[Task brief]
Continue the passage on the phase 3 trial of nivolumab versus docetaxel in previously treated squamous-cell non–small-cell lung cancer, starting after its last sentence.

[Passage shown]
◇ ◇ ◇

Treatment options for patients with disease progression in previously treated stage IIIB or IV squamous-cell non–small-cell lung cancer (NSCLC) represent an unmet need, with little progress made since the introduction of docetaxel for second-line treatment in 1999. Although efforts have been made to improve the efficacy of docetaxel through the addition of ramucirumab, results show only modest improvement and increased toxicity. To combat this unmet need, a randomized, international, open-label, phase 3 study of nivolumab, a fully human immunoglobulin G4 PD-1 immune-checkpoint-inhibitor antibody, evaluated the drug’s efficacy and safety compared with that of docetaxel (Brahmer J, et al. N Engl J Med. 2015;373:123-135).
This study included 272 patients with stage IIIB or IV squamous-cell NSCLC who had disease recurrence after receiving 1 previous platinum-containing regimen. All patients were aged ?18 years and included current or former smokers. Overall, 83% of patients had quantifiable PD-1 ligand 1 (PD-L1) expression, and this subset was balanced between the 2 treatment groups.

◇ ◇ ◇

[Source material]
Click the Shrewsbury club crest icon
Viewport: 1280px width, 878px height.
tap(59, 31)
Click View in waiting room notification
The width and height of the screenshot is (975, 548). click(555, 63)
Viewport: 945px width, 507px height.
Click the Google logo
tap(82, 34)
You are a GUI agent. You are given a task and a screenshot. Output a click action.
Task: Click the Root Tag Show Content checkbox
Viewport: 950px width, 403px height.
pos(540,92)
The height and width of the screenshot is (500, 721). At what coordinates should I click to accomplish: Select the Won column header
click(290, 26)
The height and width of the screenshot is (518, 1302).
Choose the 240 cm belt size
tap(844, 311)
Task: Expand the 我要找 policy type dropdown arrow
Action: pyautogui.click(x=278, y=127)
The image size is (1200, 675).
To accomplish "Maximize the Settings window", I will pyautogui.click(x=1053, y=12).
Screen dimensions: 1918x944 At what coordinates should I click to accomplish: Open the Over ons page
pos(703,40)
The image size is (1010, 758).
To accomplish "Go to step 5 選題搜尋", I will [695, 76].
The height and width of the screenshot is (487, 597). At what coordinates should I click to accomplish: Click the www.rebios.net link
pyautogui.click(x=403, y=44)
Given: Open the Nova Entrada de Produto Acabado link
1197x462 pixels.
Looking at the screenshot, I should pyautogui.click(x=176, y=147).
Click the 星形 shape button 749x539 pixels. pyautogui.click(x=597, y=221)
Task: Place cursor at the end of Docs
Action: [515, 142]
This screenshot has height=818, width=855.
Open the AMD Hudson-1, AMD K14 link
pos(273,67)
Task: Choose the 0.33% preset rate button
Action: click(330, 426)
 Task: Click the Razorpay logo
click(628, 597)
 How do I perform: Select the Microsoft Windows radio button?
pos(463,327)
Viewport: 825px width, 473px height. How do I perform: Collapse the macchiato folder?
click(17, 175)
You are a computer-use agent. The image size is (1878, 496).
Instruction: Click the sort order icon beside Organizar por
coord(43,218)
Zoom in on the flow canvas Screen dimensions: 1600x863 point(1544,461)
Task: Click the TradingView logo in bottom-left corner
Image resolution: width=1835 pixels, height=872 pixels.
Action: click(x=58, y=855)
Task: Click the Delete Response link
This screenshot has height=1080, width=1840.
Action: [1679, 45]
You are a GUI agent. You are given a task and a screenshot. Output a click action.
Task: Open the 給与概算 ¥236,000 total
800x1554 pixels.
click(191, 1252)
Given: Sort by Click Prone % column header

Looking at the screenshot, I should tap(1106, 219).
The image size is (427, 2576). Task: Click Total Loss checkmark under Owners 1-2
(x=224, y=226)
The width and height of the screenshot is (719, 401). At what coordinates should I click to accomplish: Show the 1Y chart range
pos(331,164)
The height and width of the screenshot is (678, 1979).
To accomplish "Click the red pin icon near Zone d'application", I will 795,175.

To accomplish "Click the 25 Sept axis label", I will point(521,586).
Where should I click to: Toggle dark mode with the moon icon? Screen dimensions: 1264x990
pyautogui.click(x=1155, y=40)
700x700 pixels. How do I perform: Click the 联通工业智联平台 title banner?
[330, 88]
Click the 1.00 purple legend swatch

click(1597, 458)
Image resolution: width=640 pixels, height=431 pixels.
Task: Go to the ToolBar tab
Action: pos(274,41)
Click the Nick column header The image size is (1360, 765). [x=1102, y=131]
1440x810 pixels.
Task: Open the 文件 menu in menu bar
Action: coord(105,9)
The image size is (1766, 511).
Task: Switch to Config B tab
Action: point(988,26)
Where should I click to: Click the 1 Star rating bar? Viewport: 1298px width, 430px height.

◇ ◇ ◇

[Response to this exercise]
Of the 272 patients, 135 patients were randomized to receive nivolumab 3 mg/kg every 2 weeks, and 137 patients were randomized to receive docetaxel 75 mg/m2 every 3 weeks. The primary end point was overall survival (OS), and additional end points included progression-free survival (PFS), patient reported results, efficacy according to tumor PD-L1 expression, and safety.
The findings showed that the median OS rate was 9.2 months in the nivolumab group compared with 6.0 months in the docetaxel group. In addition, the OS rate at 1 year was 42% with nivolumab versus 24% with docetaxel.
The median PFS was 3.5 months (with 21% PFS at 1 year) with nivolumab compared with 2.8 months (6% PFS at 1 year) with docetaxel.
Of the patients who displayed PD-L1 expression, the OS and PFS rates favored nivolumab and mirrored the primary population. PD-L1 expression proved to be neither prognostic nor predictive of any of the efficacy end points.
Overall, 58% of patients in the nivolumab group experienced treatment-related adverse events compared with 86% in the docetaxel group. The most frequently reported adverse events with nivolumab included fatigue (16%), decreased appetite (11%), and asthenia (10%). Patients who received docetaxel reported neutropenia (33%), fatigue (33%), alopecia (22%), and nausea (23%). No treatment-related deaths were reported with nivolumab, and 3 treatment-related deaths were reported with docetaxel (1 each from interstitial lung disease, pulmonary hemorrhage, and sepsis).
This study was terminated early, because a prespecified interim analysis showed that the OS rate among patients who received nivolumab was superior to that of patients who received docetaxel.
Based on these results, nivolumab shows a clinically meaningful survival benefit with an improved safety profile over the current standard of care in patients with previously treated squamous-cell NSCLC.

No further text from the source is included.